CONSIGNE DE TRAVAIL –
Dans le texte sur la France et le Chili, recopiez le passage de "1. En 1911, sur" à "Officiel du Commerce.)" en remplaçant "piastres" par "pesos".

DOCUMENT SOURCE –
═══
En art comme en littérature, la France tient au Chili par des affinités intimes. Mais avons-nous fait tout ce qui dépendait de nous pour que l’on connut, là-bas, la France comme nation, comme une nation qui entend compter parmi les plus actives et les plus dignes de considération ? Valparaiso, jadis point d’attache d’une division navale, ne voit plus que rarement notre pavillon ; elle serait heureuse de le saluer, pourtant, et l’a chaudement témoigné à l’équipage du Montcalm, venu pour les fêtes du Centenaire ; à Santiago, le don par la colonie d’un beau monument commémoratif, « République et Liberté, » a par une aimable réciprocité valu à un jardin de, la capitale le nom de « Place de France. » L’ordre chilien du Mérite, reconstitué pour le Centenaire, fut remis au ministre de France par un groupe d’officiers chiliens, décorés de la Légion d’honneur. Pourquoi tous ces incidens symptomatiques sont-ils à peine relevés chez nous ? Il vaudrait la peine, cependant, de les commenter et d’en comprendre les leçons. Aujourd’hui, le Chili accueillerait volontiers des Français dans plusieurs de ses services publics, enseignement supérieur, météorologie, géodésie ; il ferait place à des banquiers qui ne lui tendraient pas, de loin, la faveur d’un emprunt, mais viendraient se mêler à sa vie quotidienne ; il manque de libraires français ; il connaît surtout, en spécialités de parfumerie ou de médecine, les contrefaçons de nos concurrens[1]

Défendons-nous ; la lutte est d’autant plus attachante que nous rencontrons là-bas des amis — et des gens qui s’organisent. Sous nos yeux, le Chili veut réformer des pratiques gouvernementales qui avaient, naguère, troublé quelque peu le mouvement des affaires. Sa stabilité politique est solide : à la fin de 1910, la mort du président Montt, celle du vice-président Albano, survenue quelques jours après, n’ont pas un instant paralysé le jeu normal de la Constitution ; le doyen des ministres a provisoirement assumé la présidence, jusqu’à la nomination régulière d’un président définitif, M. Ramon Barros Luco ; la transmission des pouvoirs a été parfaitement calme, malgré cette série d’accidens accumulés. Mais il est vrai, et les dirigeans de la politique chilienne ne le cachent pas, que les finances réclament un régime de recueillement, que le change trop bas assure des avantages seulement provisoires aux industriels mêmes qui en désirent le maintien, que les récentes émissions de papier-monnaie ont dépassé toute mesure, qu’il convient de moins sacrifier aux politiciens et, sur un territoire tout en façade, très vulnérable, de renoncer aux mesquineries du candilismo d’arrondissement. Homme d’âge et d’expérience, le président voudrait grouper autour de lui toutes les forces vives, élaborer et réaliser un programme qui dominerait les revendications des partis ; nous espérons qu’il n’a pas trop présumé de la clairvoyance patriotique de ses concitoyens. Nulle part de meilleur cœur qu’en France, et avec le désir plus sympathique de stimuler cet essor, on n’applaudira aux progrès de la nation chilienne, travailleuse et idéaliste tout ensemble, riche de cultivateurs, de pionniers, d’artistes et de soldats.


HENRI LORIN.

  1. En 1911, sur un commerce chilien total de 626,31 millions de piastres, dont 328,83 aux exportations et 297,48 aux importations, la France figure pour 14,34 millions et 19,2 respectivement dans ces deux colonnes. Elle occupe, dans l’une et dans l’autre, le quatrième rang, venant après l’Angleterre, (127 et 94), les Etats-Unis (67,6 et 36,5), l’Allemagne (63,4 et 72). Les transactions franco-chiliennes accusent un progrès sensible en 1910 sur 1909. (D’après un rapport de M. Albéric Néton, consul de France à Valparaiso, publié en novembre 1911 par le Moniteur Officiel du Commerce.)
═══
MATÉRIEL FOURNI –
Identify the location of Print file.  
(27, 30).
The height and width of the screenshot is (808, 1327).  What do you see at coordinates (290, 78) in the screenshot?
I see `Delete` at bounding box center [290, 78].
═══
RÉPONSE À LA CONSIGNE –
1. En 1911, sur un commerce chilien total de 626,31 millions de pesos, dont 328,83 aux exportations et 297,48 aux importations, la France figure pour 14,34 millions et 19,2 respectivement dans ces deux colonnes. Elle occupe, dans l’une et dans l’autre, le quatrième rang, venant après l’Angleterre, (127 et 94), les Etats-Unis (67,6 et 36,5), l’Allemagne (63,4 et 72). Les transactions franco-chiliennes accusent un progrès sensible en 1910 sur 1909. (D’après un rapport de M. Albéric Néton, consul de France à Valparaiso, publié en novembre 1911 par le Moniteur Officiel du Commerce.)